The Eclipse Foundation reported in its annual community survey that as of May 2014, Git is now the most widely used source code management tool, with 42.9% of professional software developers reporting that they use Git as their primary source control system compared with 36.3% in 2013, 32% in 2012; or for Git responses excluding use of GitHub: 33.3% in 2014, 30.3% in 2013, 27.6% in 2012 and 12.8% in 2011. Open source directory Black Duck Open Hub reports a similar uptake among open source projects. The Stack Overflow developer survey reported in 2015 that 69.3% of developers use Git; 36.9% use Subversion; 12.2% use TFS; and 7.9% use Mercurial.

The UK IT jobs website itjobswatch.co.uk reports that as of late September 2016, 29.27% of UK permanent software development job openings have cited Git, ahead of 12.17% for Microsoft Team Foundation Server, 10.60% for Subversion, 1.30% for Mercurial, and 0.48% for Visual SourceSafe.

Security

Git does not provide access control mechanisms, but was designed for operation with other tools that specialize in access control.

On 17 December 2014, an exploit was found affecting the Windows and Mac versions of the Git client.

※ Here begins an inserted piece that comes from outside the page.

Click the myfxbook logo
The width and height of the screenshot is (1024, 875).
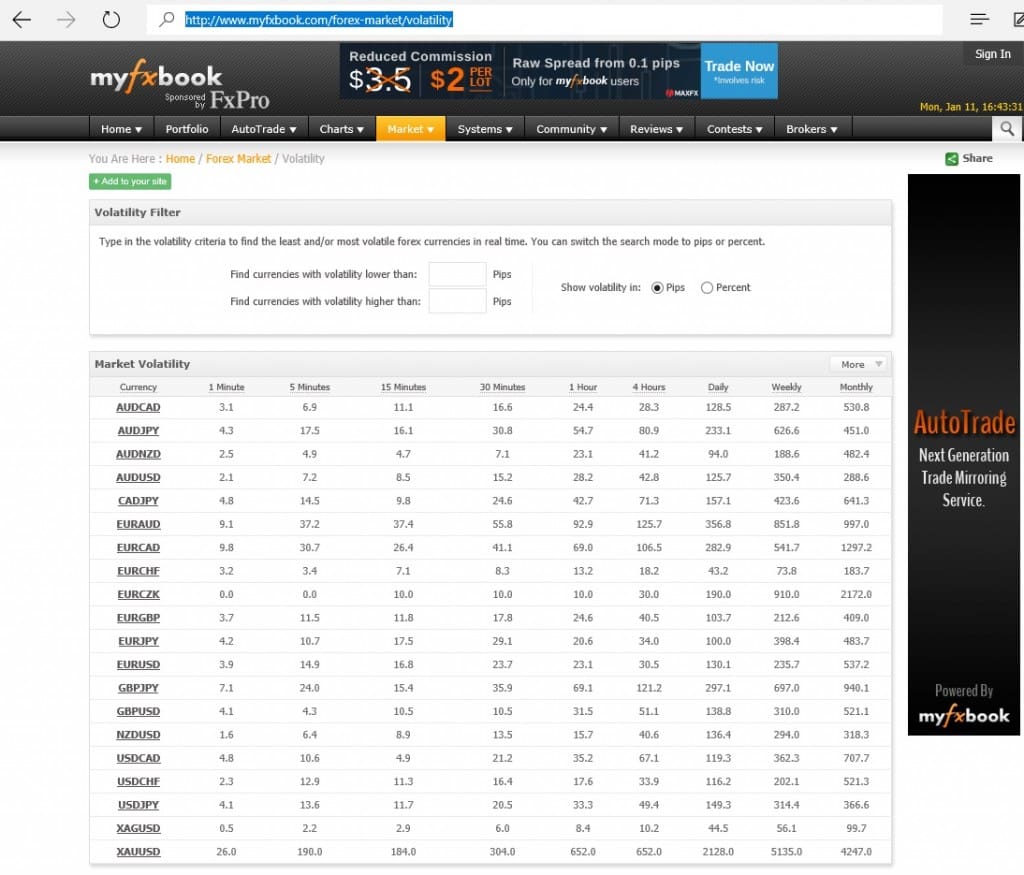point(157,78)
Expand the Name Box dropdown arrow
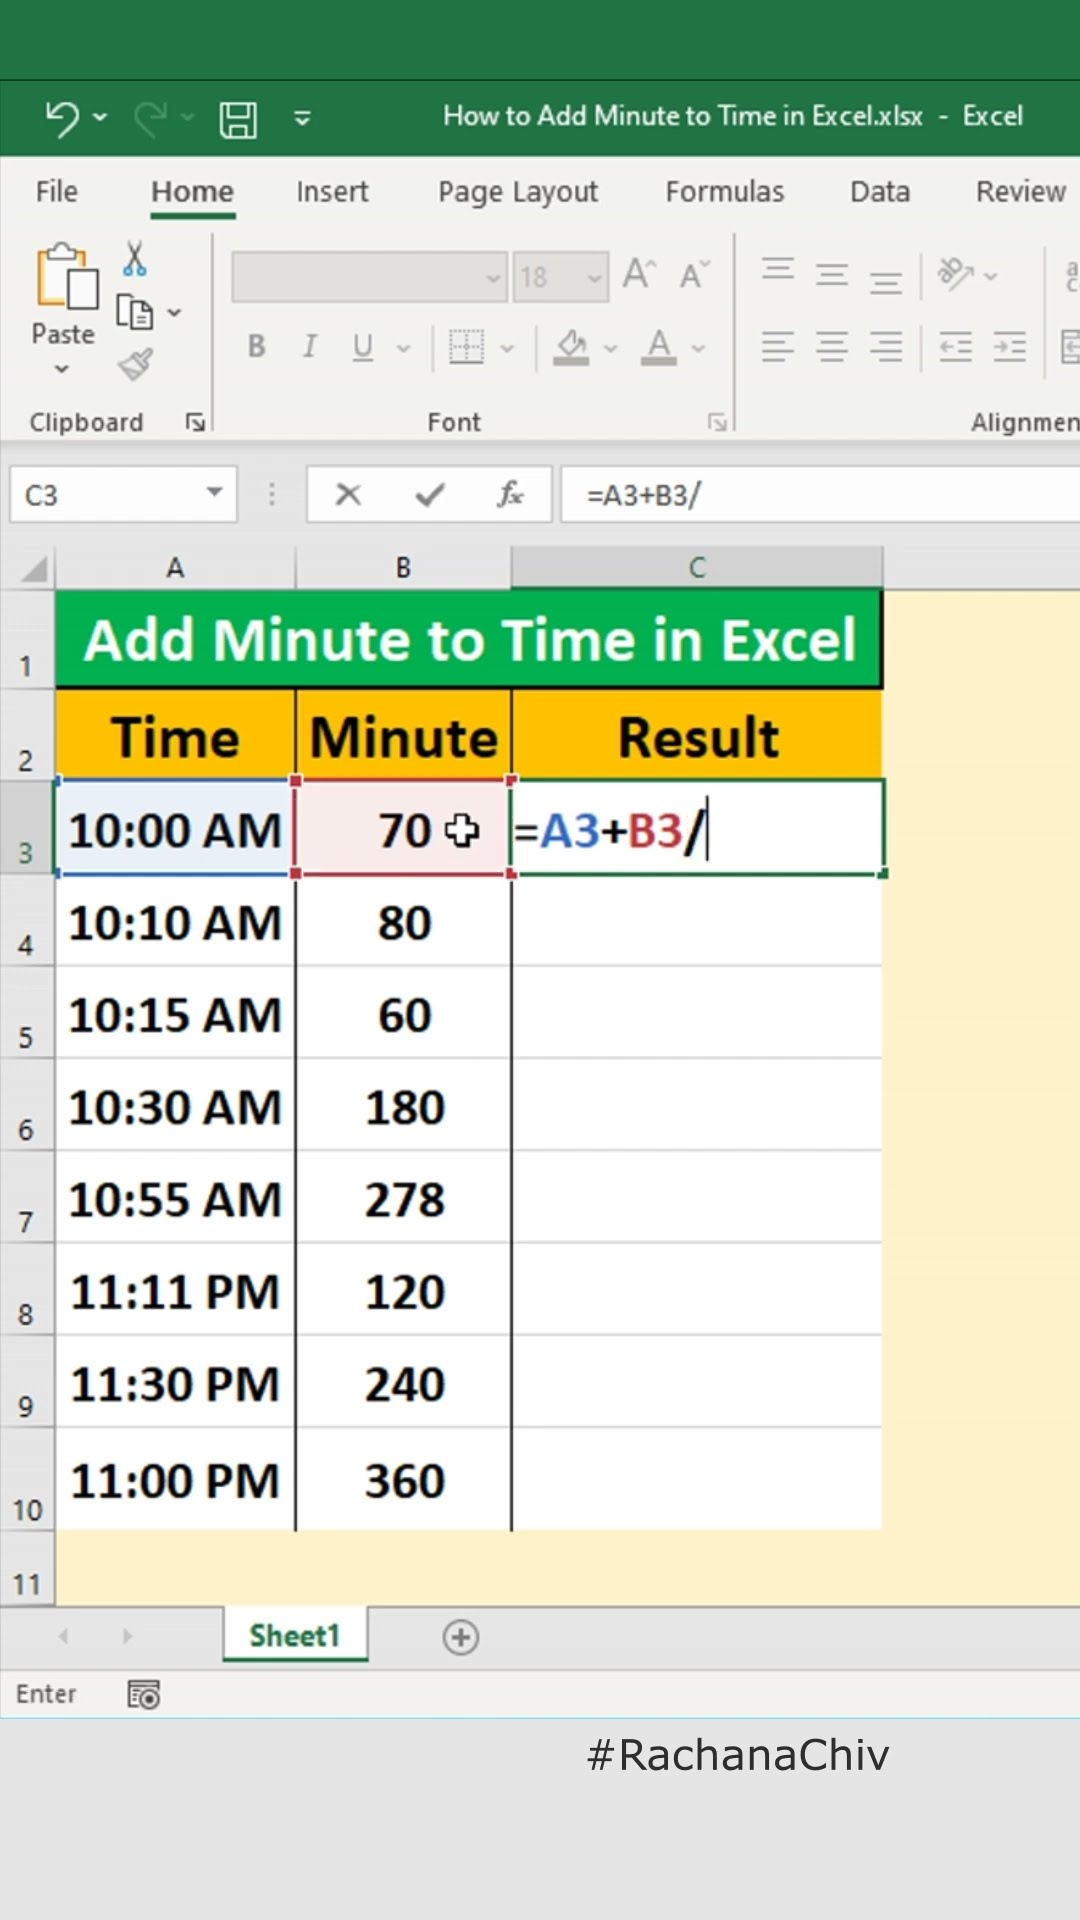 (214, 493)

An attacker could perform arbitrary code execution on a target computer with Git installed by creating a malicious Git tree (directory) named .git (a directory in Git repositories that stores all the data of the repository) in a different case (such as .GIT or .Git, needed because Git doesn't allow the all-lowercase version of .git to be created manually) with malicious files in the .git/hooks subdirectory (a folder with executable files that Git runs) on a repository that the attacker made or on a repository that the attacker can modify. If a Windows or Mac user pulls (downloads) a version of the repository with the malicious directory, then switches to that directory, the .git directory will be overwritten (due to the case-insensitive trait of the Windows and Mac filesystems) and the malicious executable files in .git/hooks may be run, which results in the attacker's commands being executed. An attacker could also modify the .git/config configuration file, which allows the attacker to create malicious Git aliases (aliases for Git commands or external commands) or modify extant aliases to execute malicious commands when run. The vulnerability was patched in version 2.2.1 of Git, released on 17 December 2014, and announced on the next day.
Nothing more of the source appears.